To deploy, you can use the npx wrangler deploy command, which compiles the Rust code to WebAssembly, generates the necessary JavaScript code, and deploys it to the Cloudflare network.

Before moving on, let's measure the latency of this worker. We will use Ohayou, an HTTP load generator written in Rust. We measure latency using a single concurrent client (-c 1) and one hundred requests (-n 100).

oha -c 1 -n 100 <worker-url>
...
  Slowest:      0.2806 secs
  Fastest:      0.0127 secs
  Average:      0.0214 secs
...

It takes an average of 21ms to respond to a request. This is a good baseline to compare when we add Postgres to the mix.

Focusing on latency​

We will focus on measuring the lower bound for latency of the roundtrip for a request to the worker who queries a Postgres database before responding. Here is our setup:

• Use a Neon Postgres database with the following table and no rows to focus on network latency (and not database processing time).

  CREATE TABLE todos (
    id SERIAL PRIMARY KEY,
    title TEXT NOT NULL,
    completed BOOLEAN NOT NULL
  );
  

• Implement a Cloudflare Worker that responds to GET by fetching all completed todos from the table and returning them as a JSON response (of course, since there is no data, the response will be an empty array, but the use of a predicate will allow us to explore some practical considerations where the queries will have a few parameters).

• Place the worker, database, and client in the same region. While, we can't control the worker placement, Cloudflare will place the worker close to either the client or the database (which we've put in the same region).

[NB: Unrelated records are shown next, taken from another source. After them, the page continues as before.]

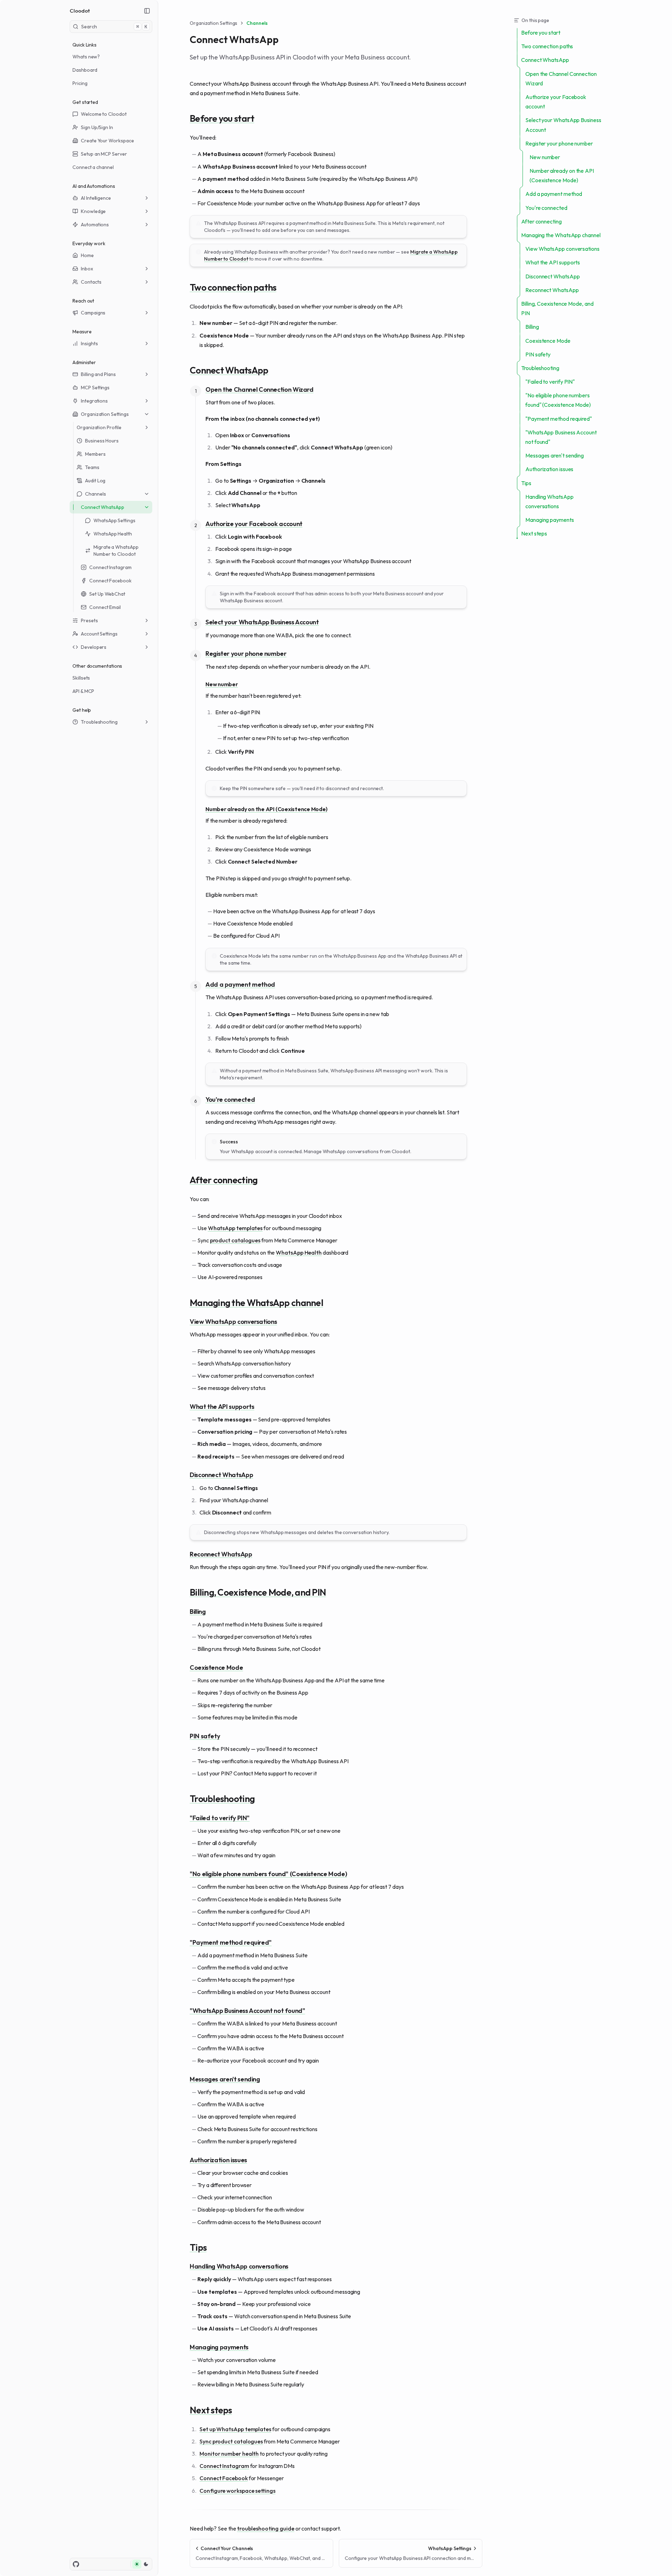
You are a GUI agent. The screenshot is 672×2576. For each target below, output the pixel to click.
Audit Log (95, 480)
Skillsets (81, 678)
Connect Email (105, 607)
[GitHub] (76, 2564)
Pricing (80, 83)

All right, let's get started!

Connecting to Postgres​

Let's implement a simple worker that fetches all completed todos from the Neon Postgres database. We will use the tokio-postgres crate to connect to the database.

#[event(fetch)]
async fn main(_req: Request, env: Env, _ctx: Context) -> Result<Response> {
    let config = tokio_postgres::config::Config::from_str(&env.secret("DATABASE_URL")?.to_string())
        .map_err(|e| worker::Error::RustError(format!("Failed to parse configuration: {:?}", e)))?;

    let host = match &config.get_hosts()[0] {
        Host::Tcp(host) => host,
        _ => {
            return Err(worker::Error::RustError("Could not parse host".to_string()));
        }
    };
    let port = config.get_ports()[0];

    let socket = Socket::builder()
        .secure_transport(SecureTransport::StartTls)
        .connect(host, port)?;

    let (client, connection) = config
        .connect_raw(socket, PassthroughTls)
        .await
        .map_err(|e| worker::Error::RustError(format!("Failed to connect: {:?}", e)))?;

    wasm_bindgen_futures::spawn_local(async move {
        if let Err(error) = connection.await {
            console_log!("connection error: {:?}", error);
        }
    });

    let rows: Vec<tokio_postgres::Row> = client
        .query(
            "SELECT id, title, completed FROM todos WHERE completed = $1",
            &[&true],
        )
        .await
        .map_err(|e| worker::Error::RustError(format!("Failed to query: {:?}", e)))?;

    Ok(Response::ok(format!("{:?}", rows))?)
}

There are several notable things (especially if you are new to WebAssembly):

• In a non-WebAssembly platform, you would get the client and connection directly using the database URL, which opens a socket to the database. For example, you would have done something like this:

  let (client, connection) = config.connect(tls).await?;
  

  However, that won't work in a WebAssembly environment since there is no way to connect to a server (or, for that matter, any other resources such as filesystem). This is the core characteristic of WebAssembly: it is a sandboxed environment that cannot access resources unless explicitly provided (thought functions exported to the WebAssembly module). Therefore, we use Socket::builder().connect() to create a socket (which, in turn, uses TCP Socket API provided by Cloudflare runtime). Then, we use config.connect_raw() to lay the Postgres protocol over that socket.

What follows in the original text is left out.